The intent is to lower the number of youth behind bars in the State of South Dakota, that's why the Juvenile Justice Public Safety Improvement Act was put in place by the State Legislature in 2015.
Now, two years later, the Juvenile Justice Annual Report shows progress after our state had the second highest juvenile commitment rate in the country.

Pennington County Deputy State's Attorney Sarah Morrison, who prosecutes juveniles and is also a member of the Juvenile Public Safety Improvement Act Oversight Council says although the number of juveniles put on probation has gone up, the juvenile diversion program has proven to be successful with a success rate of 89 percent.

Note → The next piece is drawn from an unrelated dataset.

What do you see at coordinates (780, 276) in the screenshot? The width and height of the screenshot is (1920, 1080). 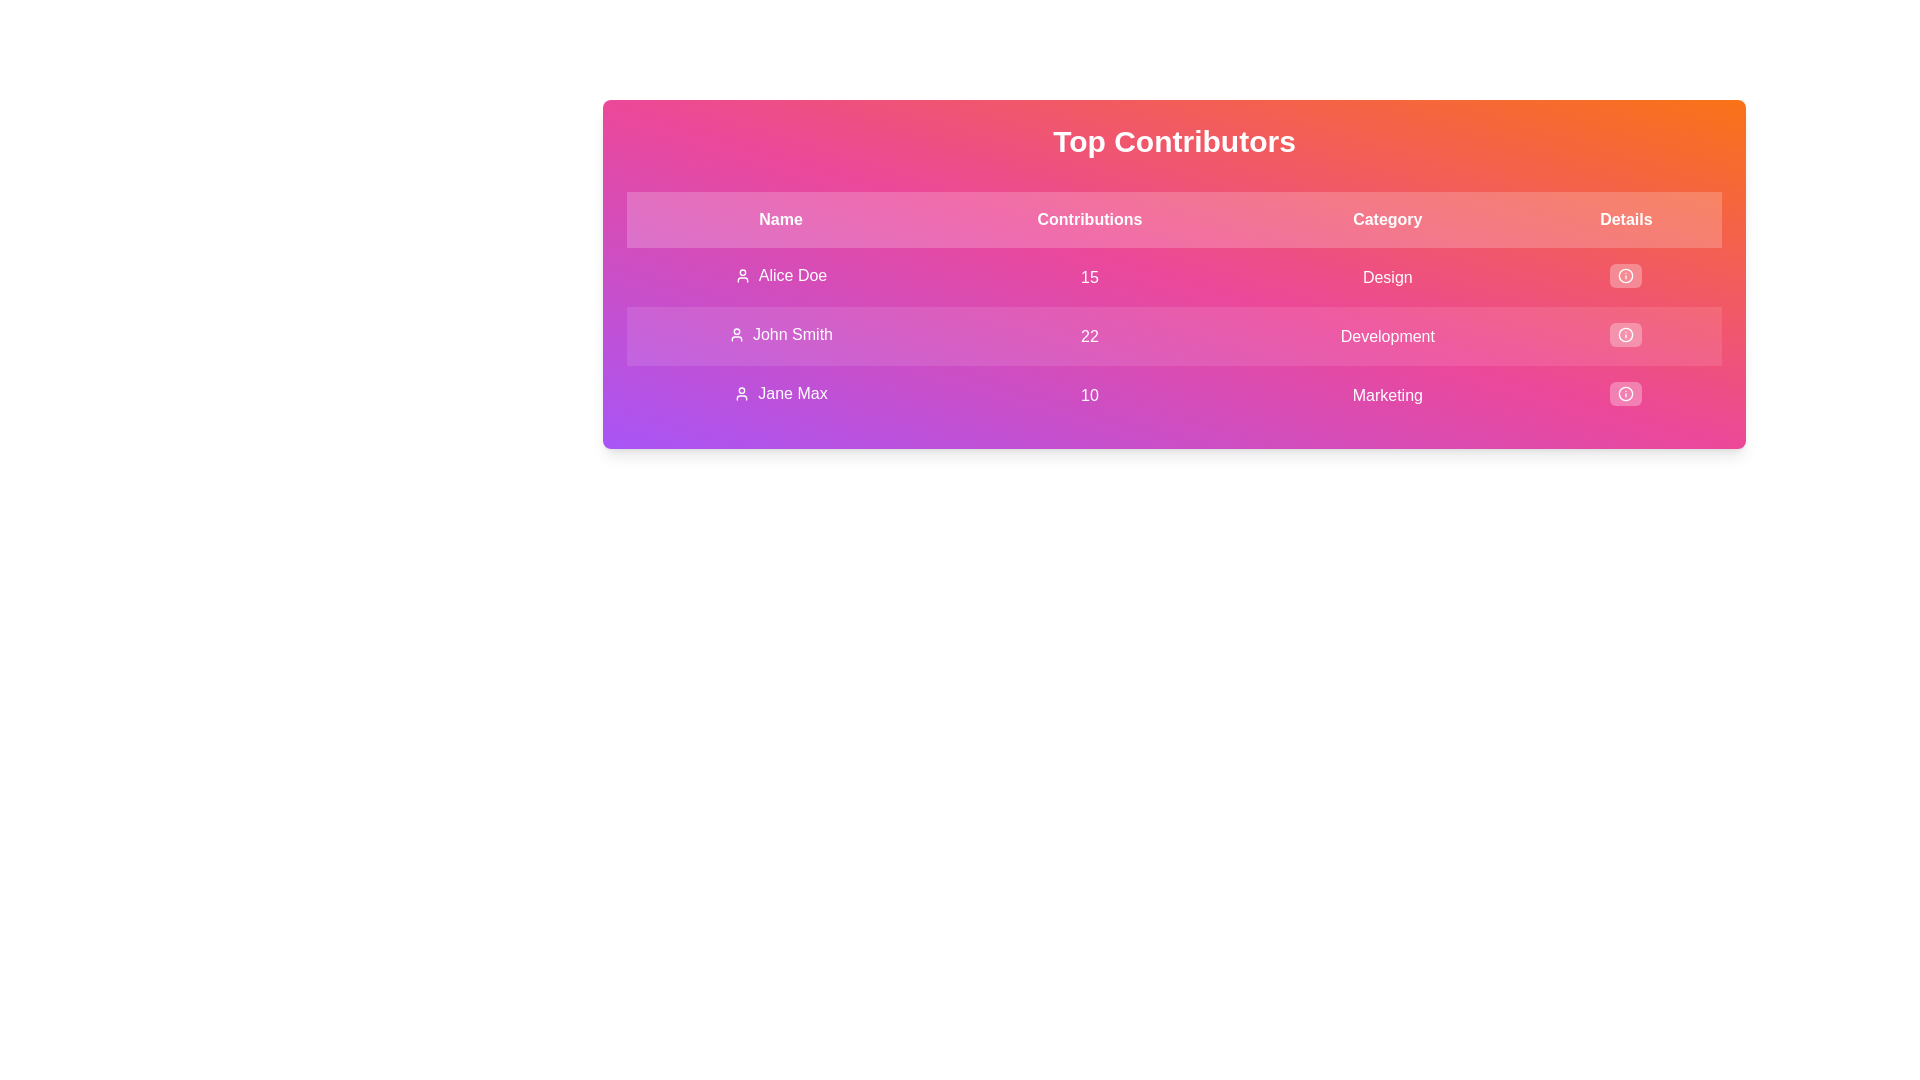 I see `the Text with Icon element displaying the contributor's name in the first row of the table, located in the 'Name' column` at bounding box center [780, 276].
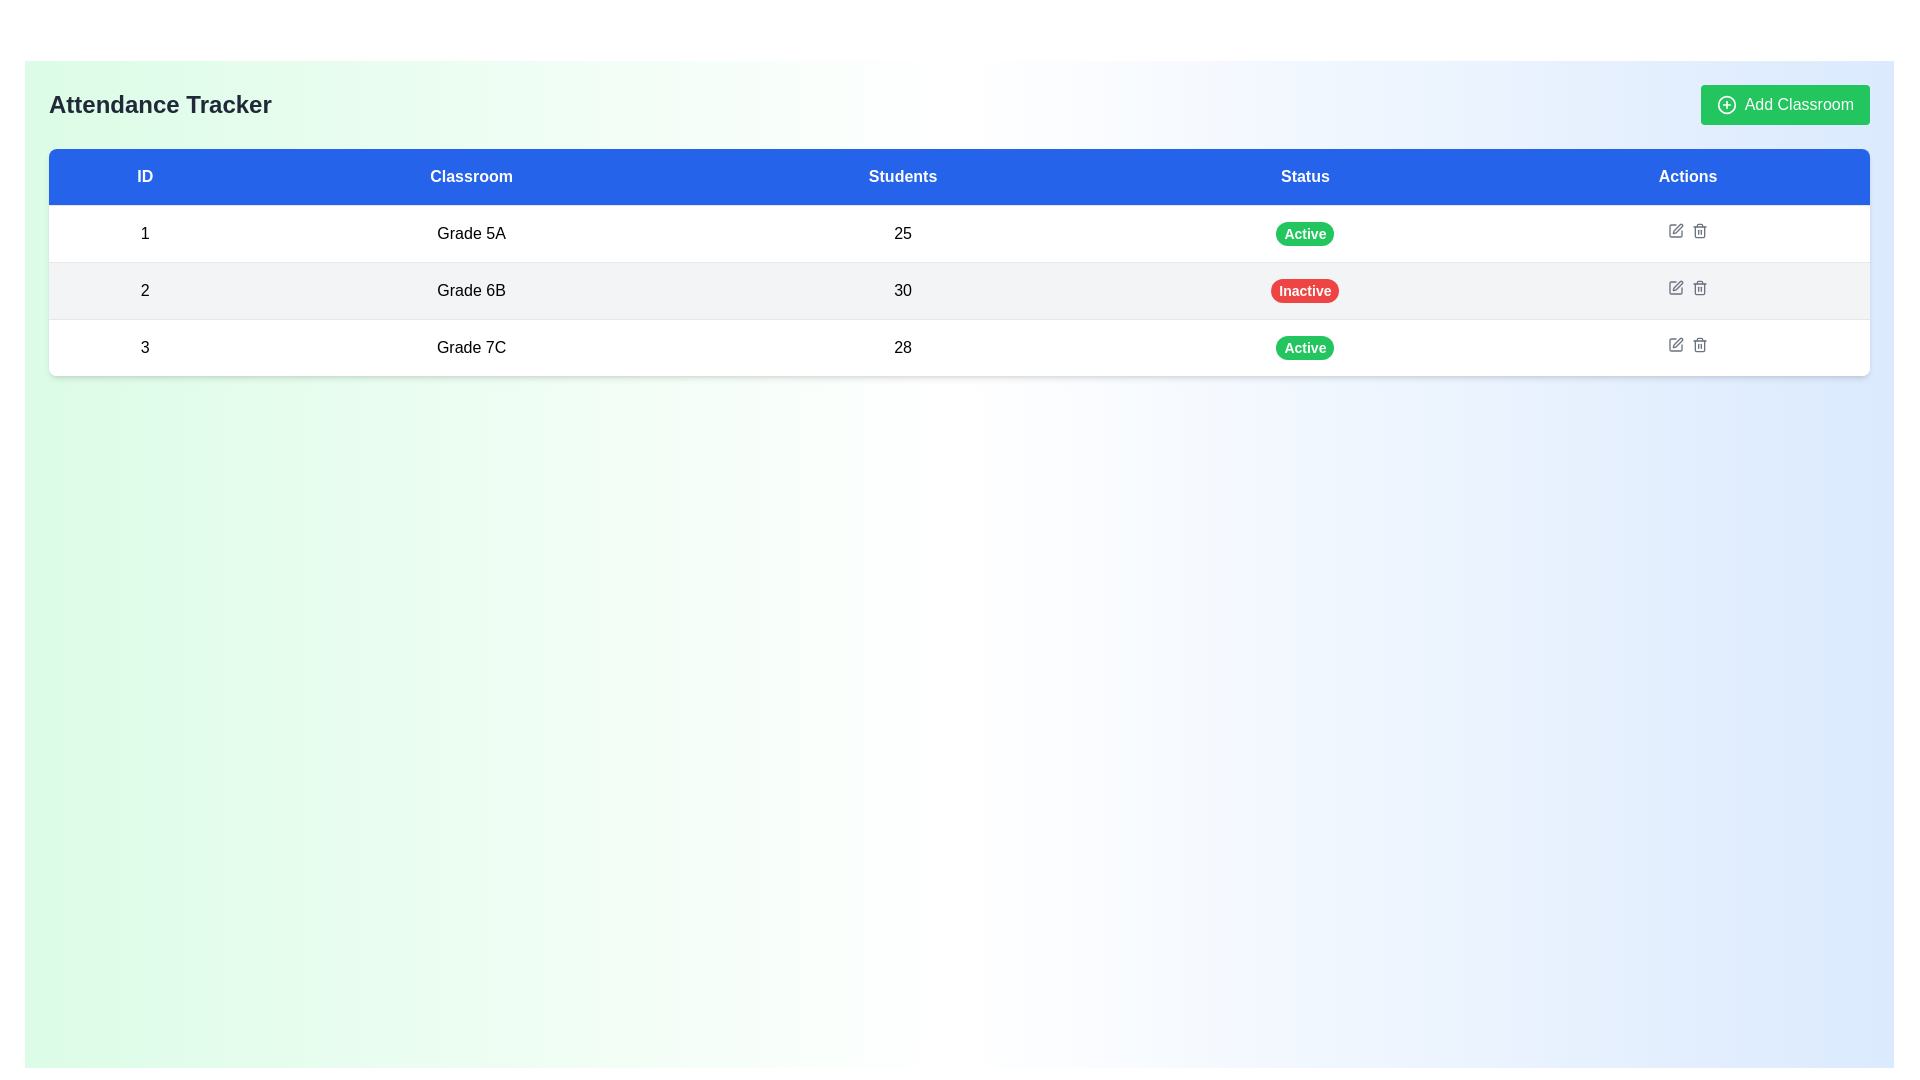 The image size is (1920, 1080). Describe the element at coordinates (1725, 104) in the screenshot. I see `the circular icon with a plus sign in its center, which is located within the 'Add Classroom' button on its left side adjacent to the text label` at that location.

Pennington County Deputy State's Attorney, Sarah Morrison, says, "I'm very impressed with what we're doing statewide, trying to keep juveniles out of court with me, because although I like my job, I don't want to see lots of kids coming through court. I consider that, kind of in a way, a failure that we haven't figured out how to help them and it culminates in them coming to court."

Morrison says the number of juveniles being sent to the Department of Corrections is down now that the new requirements see some of those youth sent other places.
Commander Joe Guttierez at the Western South Dakota Juvenile Services Center says locally, they're seeing more juveniles using meth, but agrees we have one of the best diversion programs in the state.

Western South Dakota Juvenile Services Center Commander Joe Guttierez says, "Education and prevention are keys to helping young people make better choices. I think when you get to be an adult and you're stuck in a pattern, you continue to go down that pattern over and over and over, but as a juvenile if we can give them some tools in their tool box to make better changes when they go back to whatever program, or family, or whatever situation they came from, they have a better opportunity."

According to the state report, between 79 and 92 percent of youth released from custody, did not return to custody.